(Record set Opens)

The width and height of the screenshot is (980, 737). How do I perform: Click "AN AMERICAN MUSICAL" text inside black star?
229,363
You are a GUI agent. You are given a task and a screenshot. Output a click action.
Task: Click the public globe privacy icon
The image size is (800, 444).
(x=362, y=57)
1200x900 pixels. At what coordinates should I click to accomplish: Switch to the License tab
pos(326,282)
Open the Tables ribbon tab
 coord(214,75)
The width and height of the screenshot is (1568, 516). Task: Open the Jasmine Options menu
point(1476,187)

(Record set Closes)

→ Requirement
What you hand back must match the records above exactly.

→ Answer to this task
The width and height of the screenshot is (980, 737). How do I perform: Click "AN AMERICAN MUSICAL" text inside black star?
229,363
You are a GUI agent. You are given a task and a screenshot. Output a click action.
Task: Click the public globe privacy icon
The image size is (800, 444).
(x=362, y=57)
1200x900 pixels. At what coordinates should I click to accomplish: Switch to the License tab
pos(326,282)
Open the Tables ribbon tab
 coord(214,75)
The width and height of the screenshot is (1568, 516). Task: Open the Jasmine Options menu
point(1476,187)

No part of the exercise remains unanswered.